Grut 9: Grut 9 occurred at N 29˚42'34"; E 69˚29'29" and yielded referred bone assemblage of Akimrantitan waqarzaki new genus and new species of titanosaur.

Rahiwali 10: Rahiwali 10 occurred at N 29˚42'19"; E 69˚29'08" and yielded holotype of Akimrantitan waqarzaki new genus and new species of titanosaur.

Dolwahi northeast 11: It was found just west of Rahiwali 10. This locality yielded referred fossils of Akimrantitan waqarzaki new titanosaur.

Dolwahi east-northeast 12: This was found just west of north Dolwahi 11 and yielded referred fossils of Akimrantitan waqarzaki new titanosaur.

Dolwahi east 13: This was found west of locality 12 and yielded referred fossil of Akimrantitan waqarzaki new titanosaur.

Andari Range localities (Barkhan District, Balochistan)

The northwestern slope of Andari Range consists of Sidiqani-Chappar locality 14, which yielded few bones of archosaur.

Fazil Chil -Mari Kachi Range (Barkhan District, Balochistan)

Mari Kachi/Mari Bohri 15: Eastern plunge of Mari Kachi-southern Fazil Chil anticline consists of Mari Bohri 15. Northern 2 sites yielded Marisaurus jeffi holotype and southern 3 sites yielded Balochisaurus malkani holotype and referred bones.

Pikal Range localities (Barkhan, Kohlu and Dera Bugti Districts, Balochistan)

The northwestern part of northern slope of Pikal Range hosts Kachar-Jhabar locality 23 (boarder of Barkhan and Kohlu districts) and also northern part of southern slope of Pikal Range host Mat Khetran locality 21 (Barkhan District) and southern part of southeastern slope Bhal locality 22 (Beaker area of Dera Bugti District). These localities yielded a few vertebrae and limb bone sections of titanosaurs.

Koh Sulaiman Tehsil of Taunsa District localities (South Punjab)

The localities 24 to 27 fall under the territory of Koh Sulaiman Tehsil of Taunsa District of South Punjab. The localities 28 to 31 fall under the territory of Jampur Tehsil of Rajanpur District of South Punjab. Fort Munro-Maarri anticline was visited to see the occurrence of Vitakri Formation which can be used for further exploration.

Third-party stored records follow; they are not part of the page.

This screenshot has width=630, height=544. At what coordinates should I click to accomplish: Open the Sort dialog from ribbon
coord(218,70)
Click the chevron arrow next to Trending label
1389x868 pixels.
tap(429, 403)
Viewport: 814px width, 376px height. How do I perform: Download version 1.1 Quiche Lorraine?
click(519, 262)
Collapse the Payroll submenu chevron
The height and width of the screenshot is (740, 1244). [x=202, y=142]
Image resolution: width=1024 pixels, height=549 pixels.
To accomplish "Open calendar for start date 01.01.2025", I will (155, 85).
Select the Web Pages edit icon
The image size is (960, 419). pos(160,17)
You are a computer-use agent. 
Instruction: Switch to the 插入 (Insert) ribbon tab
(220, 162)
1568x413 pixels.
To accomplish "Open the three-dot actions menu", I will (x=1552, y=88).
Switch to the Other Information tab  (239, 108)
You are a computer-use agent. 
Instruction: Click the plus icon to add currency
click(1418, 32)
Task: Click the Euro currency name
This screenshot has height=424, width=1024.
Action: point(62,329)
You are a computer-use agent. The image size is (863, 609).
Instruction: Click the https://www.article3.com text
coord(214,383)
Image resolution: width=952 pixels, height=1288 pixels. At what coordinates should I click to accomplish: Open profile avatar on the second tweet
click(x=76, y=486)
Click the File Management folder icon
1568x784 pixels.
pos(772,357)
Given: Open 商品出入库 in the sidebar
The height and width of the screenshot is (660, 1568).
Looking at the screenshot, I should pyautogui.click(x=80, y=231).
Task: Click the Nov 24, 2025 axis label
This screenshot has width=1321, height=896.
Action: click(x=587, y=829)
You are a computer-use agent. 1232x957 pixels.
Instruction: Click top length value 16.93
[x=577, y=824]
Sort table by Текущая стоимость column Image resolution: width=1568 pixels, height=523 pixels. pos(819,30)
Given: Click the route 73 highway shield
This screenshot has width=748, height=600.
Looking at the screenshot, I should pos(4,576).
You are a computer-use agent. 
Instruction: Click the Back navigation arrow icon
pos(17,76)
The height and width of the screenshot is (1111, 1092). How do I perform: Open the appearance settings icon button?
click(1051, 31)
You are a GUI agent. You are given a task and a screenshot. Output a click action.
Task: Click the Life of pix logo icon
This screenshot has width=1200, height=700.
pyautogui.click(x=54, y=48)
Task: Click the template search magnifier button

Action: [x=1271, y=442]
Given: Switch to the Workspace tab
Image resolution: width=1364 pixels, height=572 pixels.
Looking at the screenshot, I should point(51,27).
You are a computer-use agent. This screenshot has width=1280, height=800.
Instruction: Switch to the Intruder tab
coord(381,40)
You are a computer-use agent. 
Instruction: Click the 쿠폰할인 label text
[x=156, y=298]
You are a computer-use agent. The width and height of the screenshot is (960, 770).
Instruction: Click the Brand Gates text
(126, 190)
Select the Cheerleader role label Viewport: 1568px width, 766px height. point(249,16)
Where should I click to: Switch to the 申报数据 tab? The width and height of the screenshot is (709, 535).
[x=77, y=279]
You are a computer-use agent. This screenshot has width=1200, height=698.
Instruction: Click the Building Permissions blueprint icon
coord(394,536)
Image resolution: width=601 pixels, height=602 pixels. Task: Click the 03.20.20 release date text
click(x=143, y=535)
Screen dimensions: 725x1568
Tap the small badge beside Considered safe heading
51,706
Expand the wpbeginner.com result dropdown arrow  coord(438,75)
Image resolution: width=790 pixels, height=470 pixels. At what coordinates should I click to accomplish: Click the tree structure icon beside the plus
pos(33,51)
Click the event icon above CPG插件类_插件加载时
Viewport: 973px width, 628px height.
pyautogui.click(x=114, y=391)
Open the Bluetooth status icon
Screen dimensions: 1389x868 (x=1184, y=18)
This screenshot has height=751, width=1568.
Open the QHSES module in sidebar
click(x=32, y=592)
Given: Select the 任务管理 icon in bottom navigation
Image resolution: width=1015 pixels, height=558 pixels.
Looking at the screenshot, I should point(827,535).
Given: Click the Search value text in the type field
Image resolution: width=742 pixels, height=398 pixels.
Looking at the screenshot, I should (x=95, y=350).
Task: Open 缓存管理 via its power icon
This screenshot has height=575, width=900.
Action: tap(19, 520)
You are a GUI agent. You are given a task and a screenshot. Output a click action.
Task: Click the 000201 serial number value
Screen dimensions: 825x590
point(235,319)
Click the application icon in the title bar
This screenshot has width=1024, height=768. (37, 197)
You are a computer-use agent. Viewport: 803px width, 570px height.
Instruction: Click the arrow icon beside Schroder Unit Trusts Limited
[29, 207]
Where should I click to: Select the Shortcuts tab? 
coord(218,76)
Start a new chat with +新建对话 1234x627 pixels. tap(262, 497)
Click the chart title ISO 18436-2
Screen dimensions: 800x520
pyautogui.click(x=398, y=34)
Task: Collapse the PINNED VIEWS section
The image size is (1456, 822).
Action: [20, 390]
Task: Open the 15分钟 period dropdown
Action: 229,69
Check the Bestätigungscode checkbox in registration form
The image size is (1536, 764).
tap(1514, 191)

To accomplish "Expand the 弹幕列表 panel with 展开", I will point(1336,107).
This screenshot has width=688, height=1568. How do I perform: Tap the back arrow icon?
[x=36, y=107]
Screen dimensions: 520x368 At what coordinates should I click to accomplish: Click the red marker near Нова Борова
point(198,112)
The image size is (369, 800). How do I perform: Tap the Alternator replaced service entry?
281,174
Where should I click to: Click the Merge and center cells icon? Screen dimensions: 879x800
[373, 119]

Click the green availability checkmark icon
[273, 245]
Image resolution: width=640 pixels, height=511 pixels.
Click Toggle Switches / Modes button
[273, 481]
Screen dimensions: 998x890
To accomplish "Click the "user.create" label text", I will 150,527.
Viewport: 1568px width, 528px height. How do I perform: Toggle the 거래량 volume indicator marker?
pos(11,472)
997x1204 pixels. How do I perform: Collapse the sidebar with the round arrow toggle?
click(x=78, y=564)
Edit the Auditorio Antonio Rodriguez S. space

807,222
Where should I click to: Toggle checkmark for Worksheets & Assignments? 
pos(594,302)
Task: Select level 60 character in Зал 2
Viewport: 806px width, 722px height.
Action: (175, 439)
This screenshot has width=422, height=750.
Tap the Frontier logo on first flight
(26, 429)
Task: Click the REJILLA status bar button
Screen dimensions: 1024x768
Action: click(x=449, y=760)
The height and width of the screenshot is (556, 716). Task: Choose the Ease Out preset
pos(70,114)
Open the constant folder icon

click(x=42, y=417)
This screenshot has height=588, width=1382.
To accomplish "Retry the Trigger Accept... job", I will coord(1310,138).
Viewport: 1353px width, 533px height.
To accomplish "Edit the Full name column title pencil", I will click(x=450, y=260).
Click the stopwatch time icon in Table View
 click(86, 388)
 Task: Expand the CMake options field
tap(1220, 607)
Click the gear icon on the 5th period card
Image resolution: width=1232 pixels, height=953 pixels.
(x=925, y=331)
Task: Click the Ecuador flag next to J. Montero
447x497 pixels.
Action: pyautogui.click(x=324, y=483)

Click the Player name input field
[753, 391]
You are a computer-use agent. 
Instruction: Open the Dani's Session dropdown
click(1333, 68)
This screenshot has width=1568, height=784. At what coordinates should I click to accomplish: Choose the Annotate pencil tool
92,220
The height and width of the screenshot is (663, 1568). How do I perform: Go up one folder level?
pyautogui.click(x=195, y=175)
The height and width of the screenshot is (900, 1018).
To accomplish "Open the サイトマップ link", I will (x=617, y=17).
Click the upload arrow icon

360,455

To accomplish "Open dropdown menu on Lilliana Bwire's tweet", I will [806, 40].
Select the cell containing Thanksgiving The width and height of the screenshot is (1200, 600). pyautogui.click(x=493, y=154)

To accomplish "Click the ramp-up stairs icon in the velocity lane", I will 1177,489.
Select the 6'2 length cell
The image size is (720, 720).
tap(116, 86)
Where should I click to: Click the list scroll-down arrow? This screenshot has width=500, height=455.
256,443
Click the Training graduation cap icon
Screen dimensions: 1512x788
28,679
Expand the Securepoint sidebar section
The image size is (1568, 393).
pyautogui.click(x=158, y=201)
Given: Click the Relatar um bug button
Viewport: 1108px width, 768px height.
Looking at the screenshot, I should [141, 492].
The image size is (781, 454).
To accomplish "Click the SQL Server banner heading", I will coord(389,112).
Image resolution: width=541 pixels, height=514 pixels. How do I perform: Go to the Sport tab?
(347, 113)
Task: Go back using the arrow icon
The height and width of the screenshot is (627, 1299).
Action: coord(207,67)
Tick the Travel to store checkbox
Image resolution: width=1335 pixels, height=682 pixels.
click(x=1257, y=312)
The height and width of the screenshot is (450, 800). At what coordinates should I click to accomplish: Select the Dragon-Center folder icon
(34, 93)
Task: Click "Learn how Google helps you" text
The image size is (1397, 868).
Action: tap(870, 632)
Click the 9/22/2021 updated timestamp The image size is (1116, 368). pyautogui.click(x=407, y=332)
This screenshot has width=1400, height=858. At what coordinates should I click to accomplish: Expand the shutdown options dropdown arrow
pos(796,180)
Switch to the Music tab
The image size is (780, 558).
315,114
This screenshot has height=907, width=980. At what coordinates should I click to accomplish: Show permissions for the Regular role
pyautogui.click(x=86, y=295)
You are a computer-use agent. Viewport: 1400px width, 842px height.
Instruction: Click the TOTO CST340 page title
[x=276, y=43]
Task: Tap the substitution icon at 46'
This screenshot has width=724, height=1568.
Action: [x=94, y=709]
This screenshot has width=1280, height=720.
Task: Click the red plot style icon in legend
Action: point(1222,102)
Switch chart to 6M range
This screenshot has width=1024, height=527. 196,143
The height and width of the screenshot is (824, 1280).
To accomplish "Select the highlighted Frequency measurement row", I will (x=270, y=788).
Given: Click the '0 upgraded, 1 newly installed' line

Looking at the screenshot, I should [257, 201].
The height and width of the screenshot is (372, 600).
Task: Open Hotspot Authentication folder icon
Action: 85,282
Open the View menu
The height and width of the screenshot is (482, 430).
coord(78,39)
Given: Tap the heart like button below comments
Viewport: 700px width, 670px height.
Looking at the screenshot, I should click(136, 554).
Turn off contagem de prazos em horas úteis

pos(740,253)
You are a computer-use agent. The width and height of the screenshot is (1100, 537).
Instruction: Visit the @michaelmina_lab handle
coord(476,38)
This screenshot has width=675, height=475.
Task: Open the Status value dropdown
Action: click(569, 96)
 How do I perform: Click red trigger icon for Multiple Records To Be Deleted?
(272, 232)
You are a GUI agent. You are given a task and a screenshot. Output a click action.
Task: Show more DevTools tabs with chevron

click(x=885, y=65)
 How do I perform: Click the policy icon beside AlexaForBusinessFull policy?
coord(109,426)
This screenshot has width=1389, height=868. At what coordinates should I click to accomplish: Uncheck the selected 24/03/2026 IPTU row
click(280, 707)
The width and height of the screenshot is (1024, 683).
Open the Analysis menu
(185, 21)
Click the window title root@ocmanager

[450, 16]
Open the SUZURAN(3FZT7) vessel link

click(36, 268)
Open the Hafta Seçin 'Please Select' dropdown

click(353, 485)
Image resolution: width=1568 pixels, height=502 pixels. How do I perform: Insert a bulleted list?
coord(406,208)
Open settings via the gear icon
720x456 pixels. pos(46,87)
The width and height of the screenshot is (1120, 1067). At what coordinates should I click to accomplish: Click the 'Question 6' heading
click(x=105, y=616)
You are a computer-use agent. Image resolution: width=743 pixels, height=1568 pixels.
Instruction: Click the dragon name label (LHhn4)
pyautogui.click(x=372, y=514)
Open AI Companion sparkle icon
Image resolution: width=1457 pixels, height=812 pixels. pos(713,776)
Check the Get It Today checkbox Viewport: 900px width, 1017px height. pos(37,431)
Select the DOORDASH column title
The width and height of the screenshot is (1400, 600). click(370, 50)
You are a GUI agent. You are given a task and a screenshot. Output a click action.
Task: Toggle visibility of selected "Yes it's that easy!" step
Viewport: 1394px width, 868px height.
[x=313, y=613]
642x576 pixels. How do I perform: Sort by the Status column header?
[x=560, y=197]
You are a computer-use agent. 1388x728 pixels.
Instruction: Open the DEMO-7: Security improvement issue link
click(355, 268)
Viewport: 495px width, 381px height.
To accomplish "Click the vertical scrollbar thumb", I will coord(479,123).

Top Girdu 24: This locality is found on the top of Girdu section. There is disturbed brown shale and sandstone of Vitakri Formation. A bone section of may be dinosaur was found on few minutes visit near eastern bend of uppermost part of road east of Khar. This locality is under the territory of Koh Sulaiman Tehsil of Taunsa District of South Punjab.

Khar Fort Munro 25: This locality is found on the eastern side of northeastern plunge (north of road and hotel) of Mian Ghundi anticline. A bone of archosaur was found on the surface of the Vitakri Formation. This locality is under the territory of Koh Sulaiman Tehsil of Taunsa District of South Punjab.

Rakhi Gaj 26: This locality is found on the south of road, one kilometer from the Rakhi Gaj post. Here the maroon shale is dominant. According to Dr. David Krause on his visit, this maroon shale is marine. On my visits I did not found any large bone of dinosaurs but strata is fit into Vitakri Formation.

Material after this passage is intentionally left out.